▸ **Given entries**
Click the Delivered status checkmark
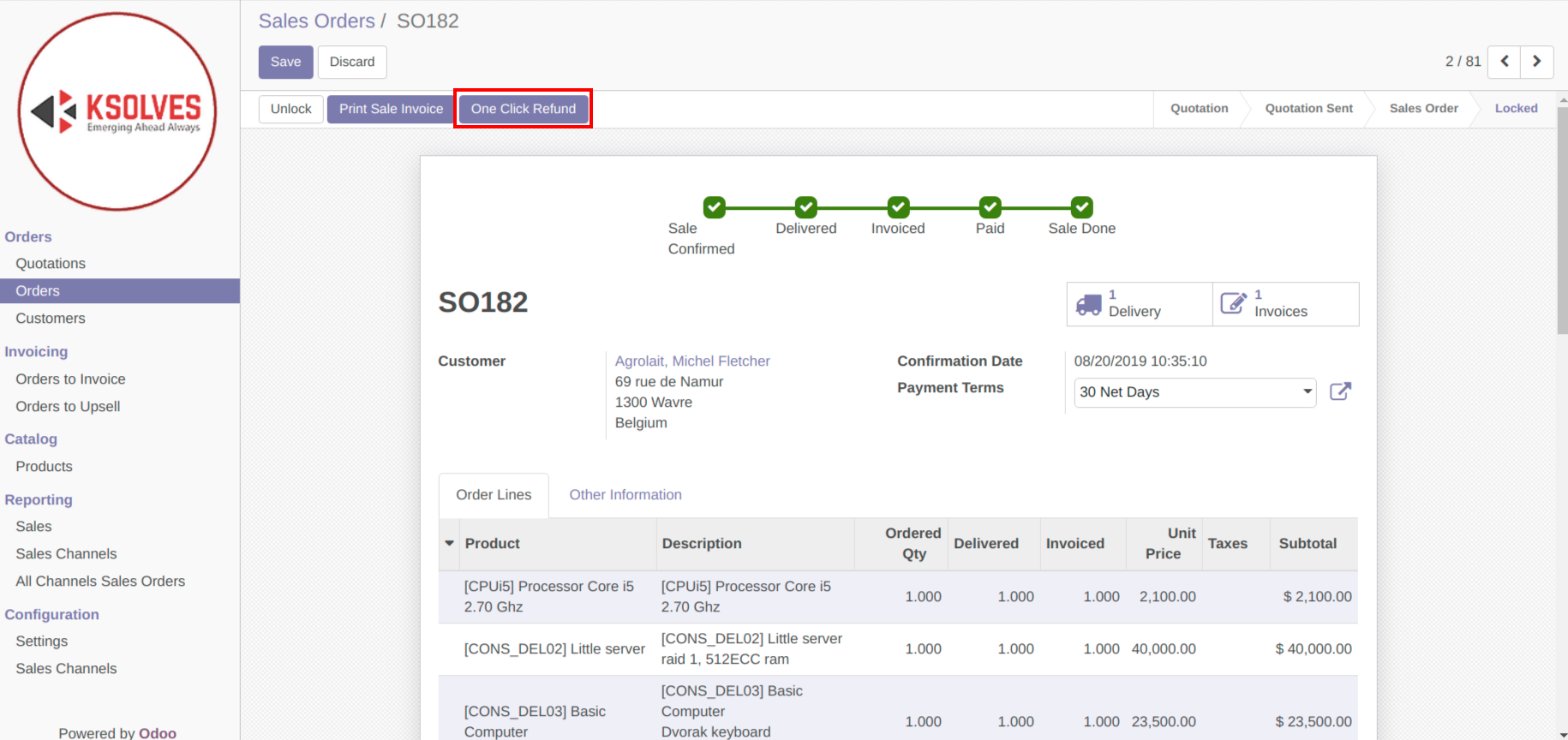 click(805, 207)
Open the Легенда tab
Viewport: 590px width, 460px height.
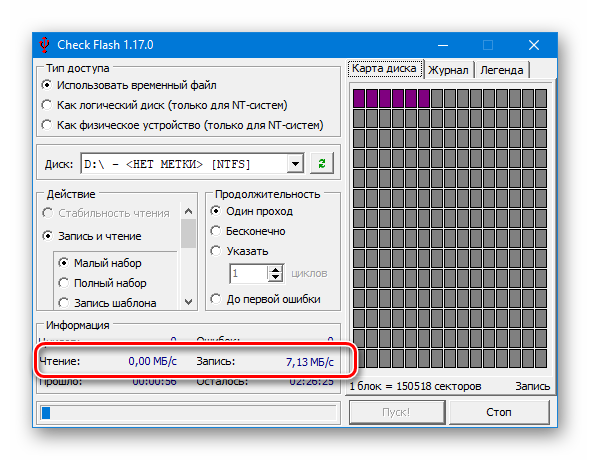(x=502, y=70)
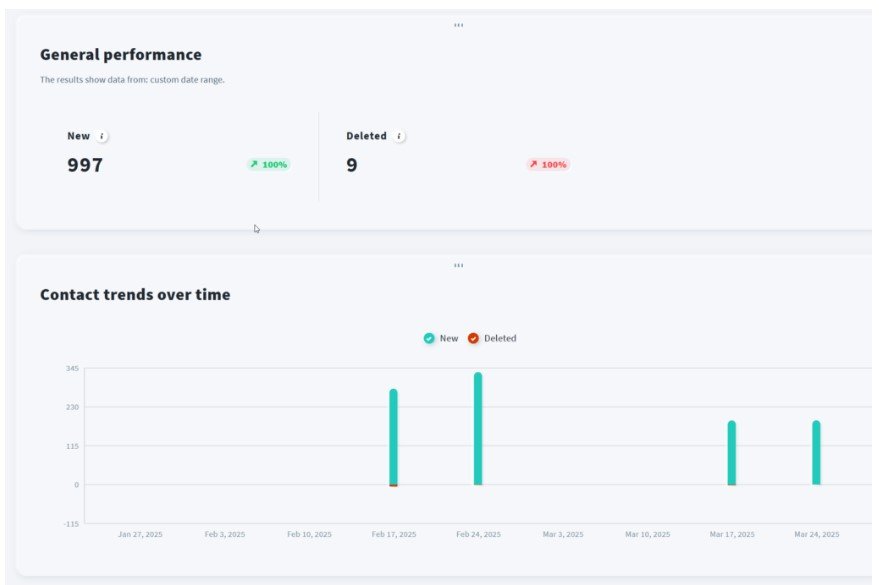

▸ **Exercise objective**
Retype the material above exactly, images excluded.

▸ **Expected answer**
Click the Delivered status checkmark
 click(805, 207)
Open the Легенда tab
Viewport: 590px width, 460px height.
(x=502, y=70)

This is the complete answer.